Il a enseigné une dizaine d’années dans les villes colombiennes de Bogota (1970-1971), de Manizales (1974-1976) et de Cali (1983-1984), ainsi qu’à Montréal (1976-1978). Il a également été recteur du Grand Séminaire de Manizales (1984 à 1989) avant d’occuper les mêmes fonctions au Grand Séminaire de Montréal (1990-1994), puis au St. Joseph’s Seminary d’Edmonton (1994-1997). Il est devenu évêque en 1998. Il a également présidé le département de théologie dogmatique de l’Institut Jean-Paul II de l’université pontificale du Latran, de 1996 à 2002. En mars 2001, il est devenu secrétaire du Conseil pour la promotion de l’unité des chrétiens, de même que secrétaire de la Commission pour les relations religieuses avec le judaïsme.
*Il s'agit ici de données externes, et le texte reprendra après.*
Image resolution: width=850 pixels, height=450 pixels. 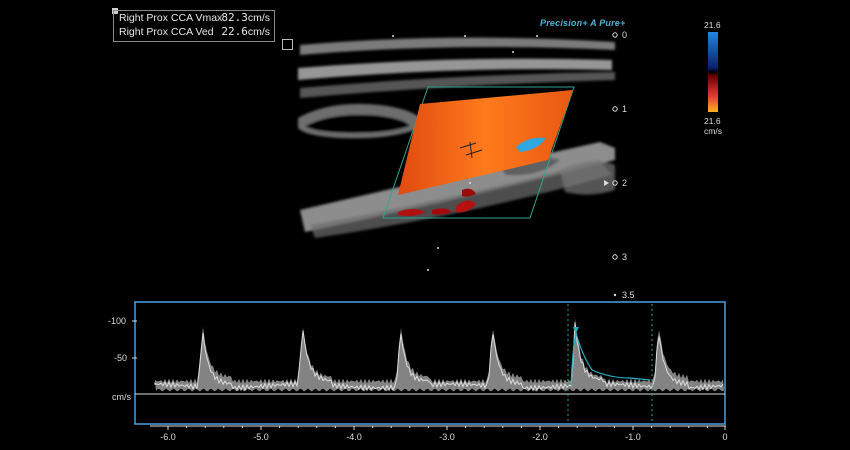 What do you see at coordinates (447, 437) in the screenshot?
I see `time-axis-tick: -3.0` at bounding box center [447, 437].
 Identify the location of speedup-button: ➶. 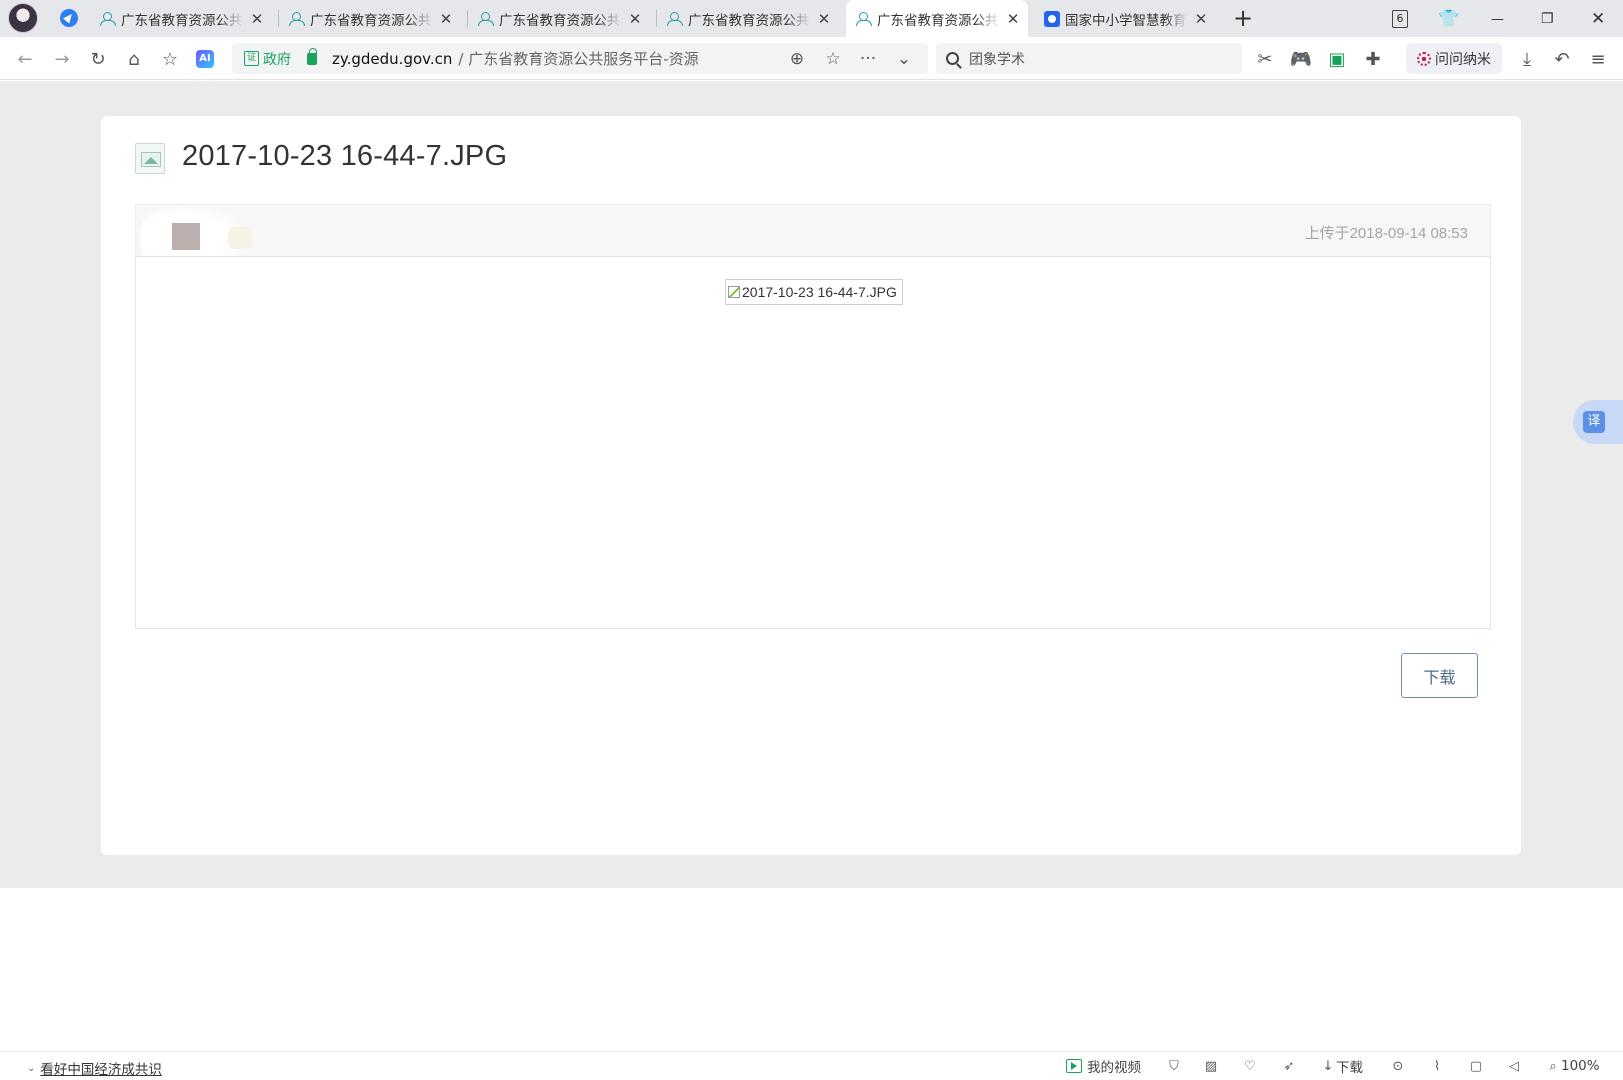
(1289, 1066).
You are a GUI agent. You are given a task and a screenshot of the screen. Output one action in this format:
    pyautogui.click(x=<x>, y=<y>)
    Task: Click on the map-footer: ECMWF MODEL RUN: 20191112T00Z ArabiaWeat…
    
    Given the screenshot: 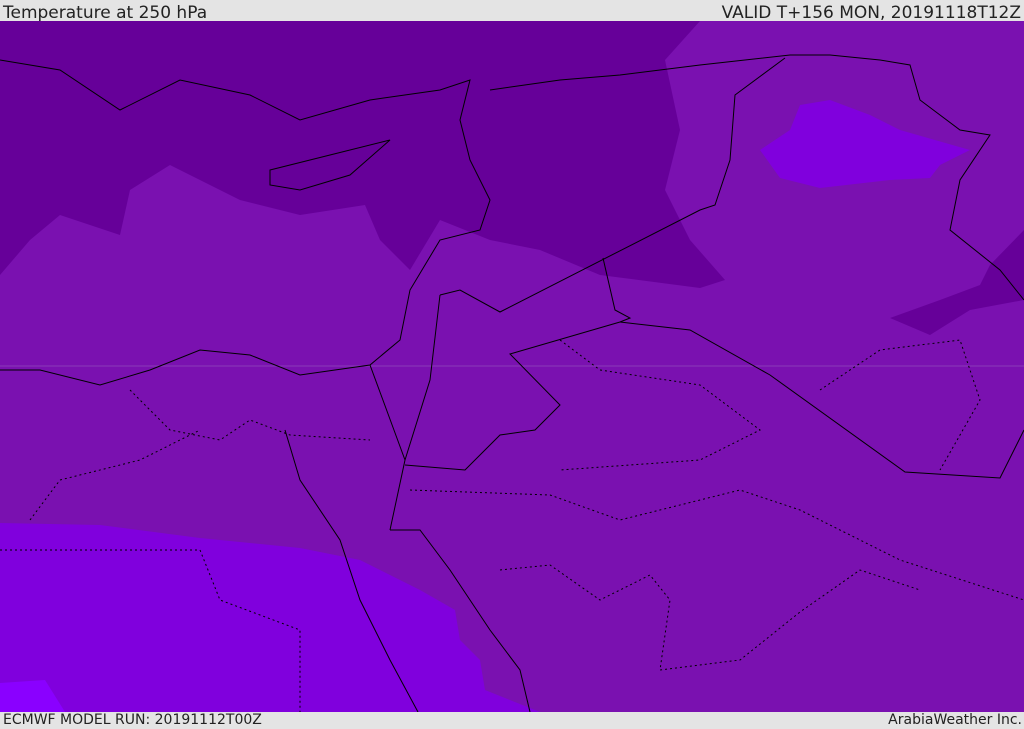 What is the action you would take?
    pyautogui.click(x=512, y=720)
Depuis janvier 2003, il est archevêque de Québec, ce qui fait de lui le primat de l'Église canadienne. Le Vatican a annoncé sa nomination au poste de cardinal en septembre. C'est lors du consistoire du 21 octobre 2003 qu'il est officiellement devenu un prince de l'Église.

 

 

« Il est toujours arrivé un peu comme une étoile filante, venant d’ailleurs. Mgr Ouellet surgit où on ne l’attend pas, d’abord comme professeur à Rome, puis comme secrétaire au Conseil pour l’unité des chrétiens. À ma connaissance, il n’avait pas fréquenté beaucoup les milieux œcuméniques. Sa nomination a un peu surpris. Sa nomination comme archevêque de Québec a aussi étonné, même s’il était assez bien connu au Canada dans les milieux responsables de la formation des futurs prêtres, à Montréal et à Edmonton, par exemple. Premièrement, il venait de Rome, et deuxièmement, c’est assez inhabituel que quelqu’un soit nommé à Rome et qu’il soit transféré ailleurs peu de temps après. Sa nomination comme cardinal n’a rien d’étonnant dans un certain sens, mais elle arrive tout à coup, alors que le Canada a deux cardinaux électeurs en vue d’un futur conclave : l’archevêque de Toronto et de Montréal. Compte tenu du fait que le pape veut internationaliser le plus possible le Collège des cardinaux, on pensait que deux cardinaux pour le Canada était une bonne proportion, comparativement à d’autres pays. Tout à coup, un troisième cardinal, cela étonne. »
— Père Alexandre Taché
(Le père Taché est oblat Marie-Immaculée et professeur émérite en droit canonique à l’université Saint-Paul. Il a côtoyé Mgr Ouellet à quelques reprises à Rome.)

 

« Structurellement, il y a un cheminement semblable entre le cardinal Léger [1904-1991] et le cardinal Ouellet, même si ce dernier est beaucoup plus théologien. Mgr Léger était un sulpicien qui avait été en mission au Japon. Mgr Ouellet est un sulpicien qui a été missionnaire en Colombie. Il est lui aussi polyglotte. Tous deux ont été à la curie romaine. Mgr Ouellet est un homme un peu à droite. Le cardinal Léger était aussi conservateur, il s’était plus ou moins modelé sur Pie XII, mais il a joué un rôle plus progressiste au Concile de Vatican II et après. J’ai l’impression que ce sera la même chose avec Mgr Ouellet, même si ça peut aller dans l’autre sens. »
— Jean-Guy Vaillancourt, professeur titulaire au Département de sociologie à l’Université de Montréal
(M. Vaillancourt s’intéresse notamment aux questions religieuses et au catholicisme au Québec.)